EXTRACT TO READ —
= Beginning of Section =

Step by step solution

01

Understand the Half Life Concept for First-Order Reactions

In a first-order reaction, the half-life is the time required for the concentration of the reactant to decrease by half. If you start with concentration \([A_0]\), after one half-life, the concentration reduces to \([A_0]/2\). After two half-lives, it becomes \([A_0]/4\), and after three half-lives, it becomes \([A_0]/8\).
02

Calculate the Initial Concentration

The initial concentration \([A_0]\) is found by dividing the number of moles by the volume of the reaction vessel. Given that you start with 0.15 mol of \( \mathrm{N}_2\mathrm{O} \) in a 1.00 L vessel, \( [A_0] = \frac{0.15 \text{ moles}}{1.00 \text{ L}} = 0.15 \text{ M} \).

= End of Section =

THE TASK — Reproduce the step-by-step solution on first-order reaction half-life above word for word, in full.

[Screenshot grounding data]
= Beginning of Section =

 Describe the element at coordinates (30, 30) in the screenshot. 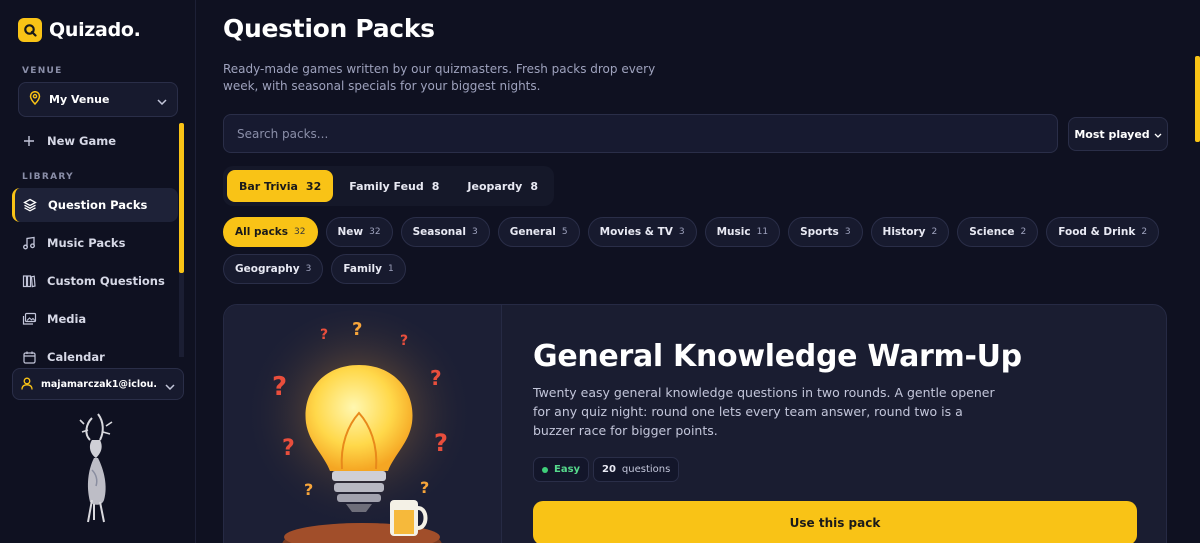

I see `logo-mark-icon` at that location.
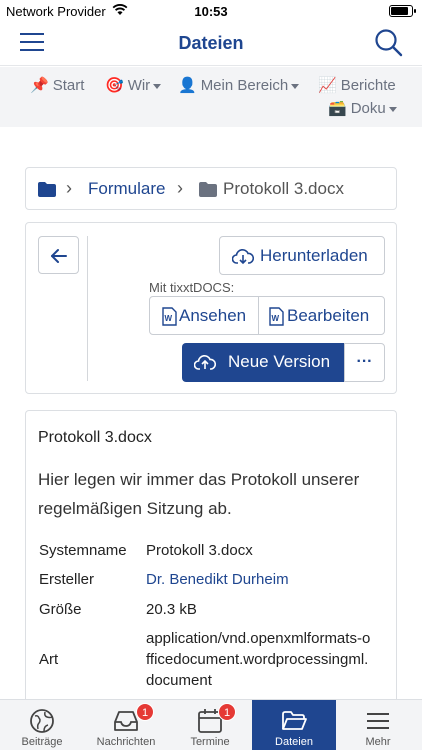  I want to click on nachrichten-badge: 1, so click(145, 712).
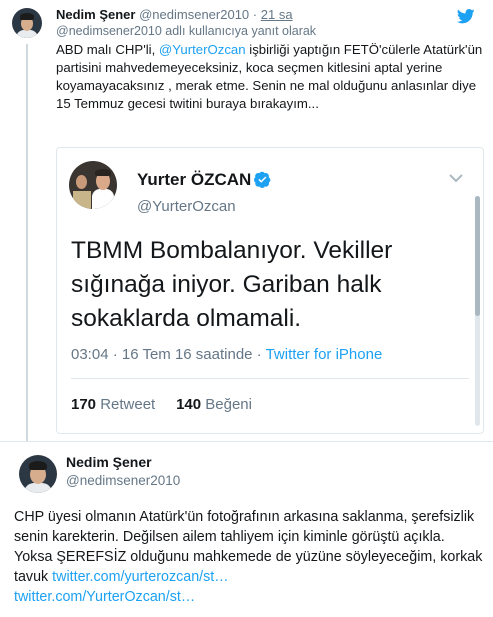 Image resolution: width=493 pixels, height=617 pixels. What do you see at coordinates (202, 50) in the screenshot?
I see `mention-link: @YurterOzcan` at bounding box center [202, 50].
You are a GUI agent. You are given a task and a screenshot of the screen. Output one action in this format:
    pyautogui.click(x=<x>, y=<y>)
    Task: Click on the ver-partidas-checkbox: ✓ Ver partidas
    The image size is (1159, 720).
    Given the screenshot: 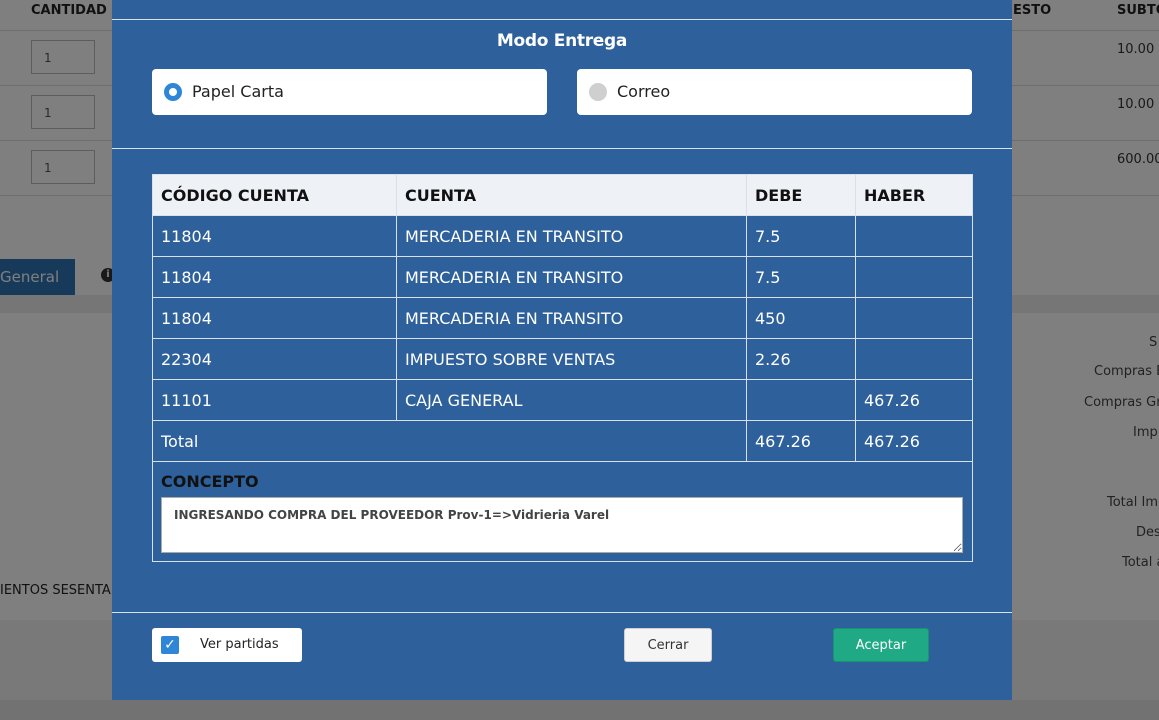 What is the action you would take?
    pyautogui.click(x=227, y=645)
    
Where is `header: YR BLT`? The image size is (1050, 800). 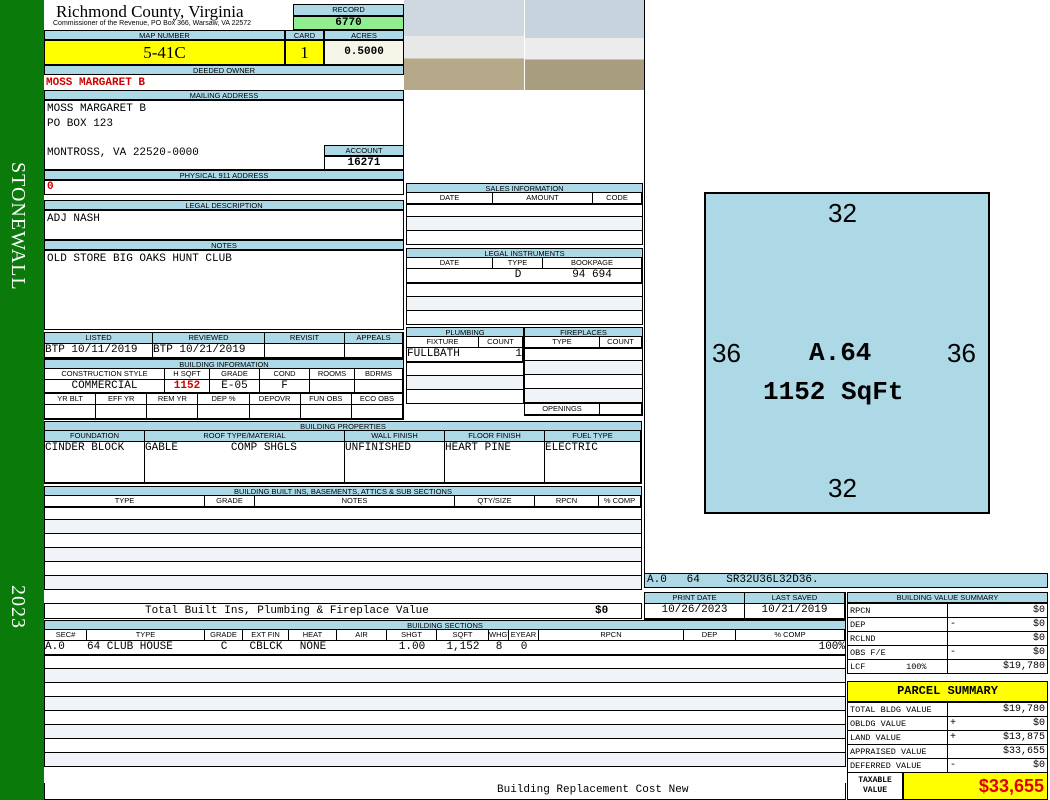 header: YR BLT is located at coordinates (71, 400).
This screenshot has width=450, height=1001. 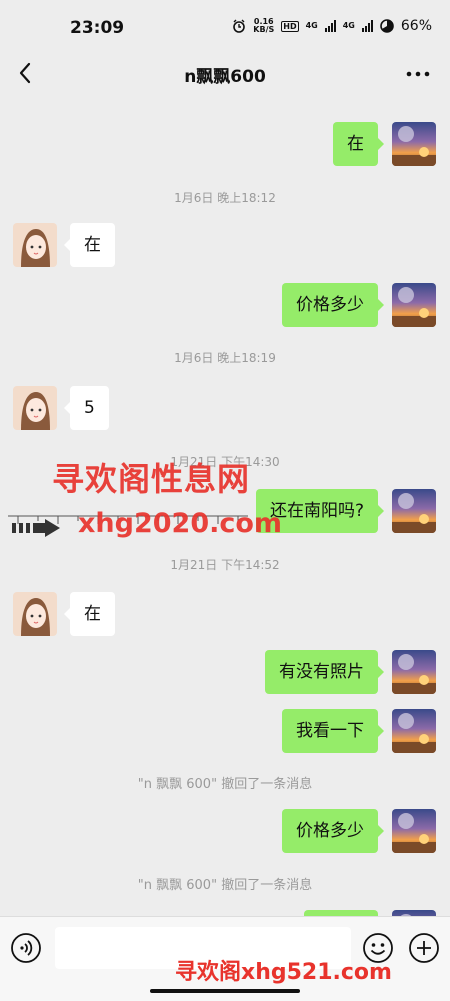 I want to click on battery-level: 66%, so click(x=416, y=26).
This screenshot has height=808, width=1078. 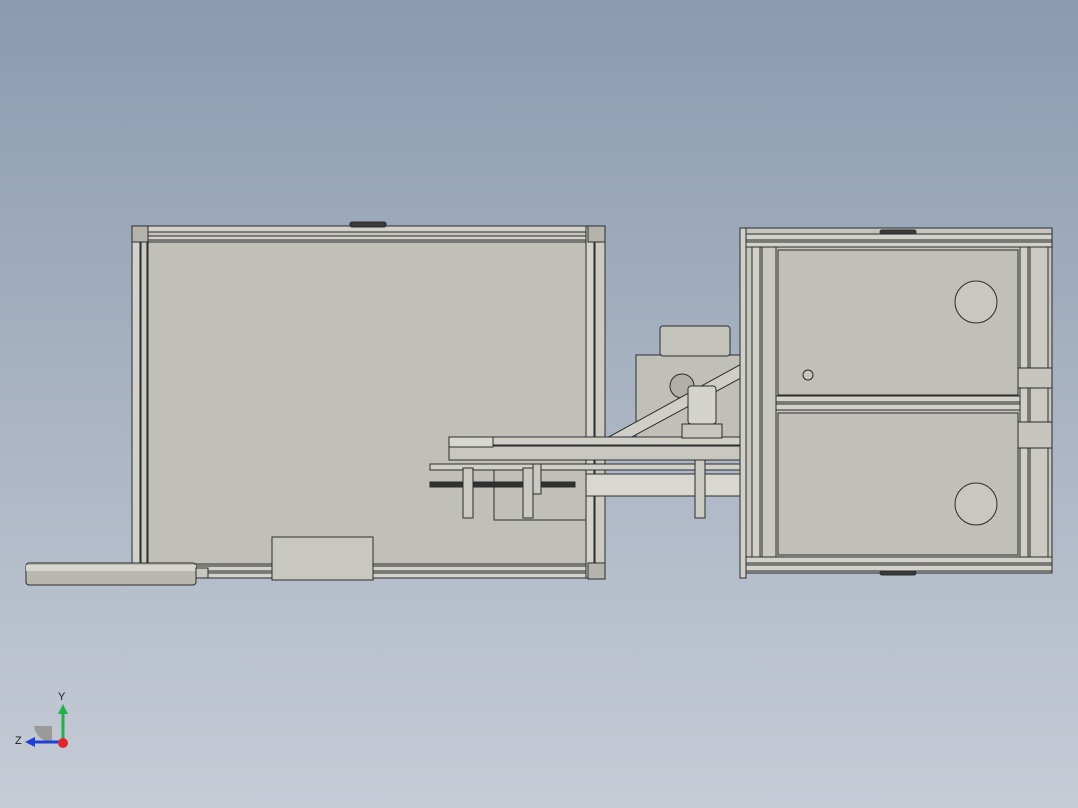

= End of Section =

RESULT OF THIS TASK —
Step by step solution

01

Understand the Half Life Concept for First-Order Reactions

In a first-order reaction, the half-life is the time required for the concentration of the reactant to decrease by half. If you start with concentration \([A_0]\), after one half-life, the concentration reduces to \([A_0]/2\). After two half-lives, it becomes \([A_0]/4\), and after three half-lives, it becomes \([A_0]/8\).
02

Calculate the Initial Concentration

The initial concentration \([A_0]\) is found by dividing the number of moles by the volume of the reaction vessel. Given that you start with 0.15 mol of \( \mathrm{N}_2\mathrm{O} \) in a 1.00 L vessel, \( [A_0] = \frac{0.15 \text{ moles}}{1.00 \text{ L}} = 0.15 \text{ M} \).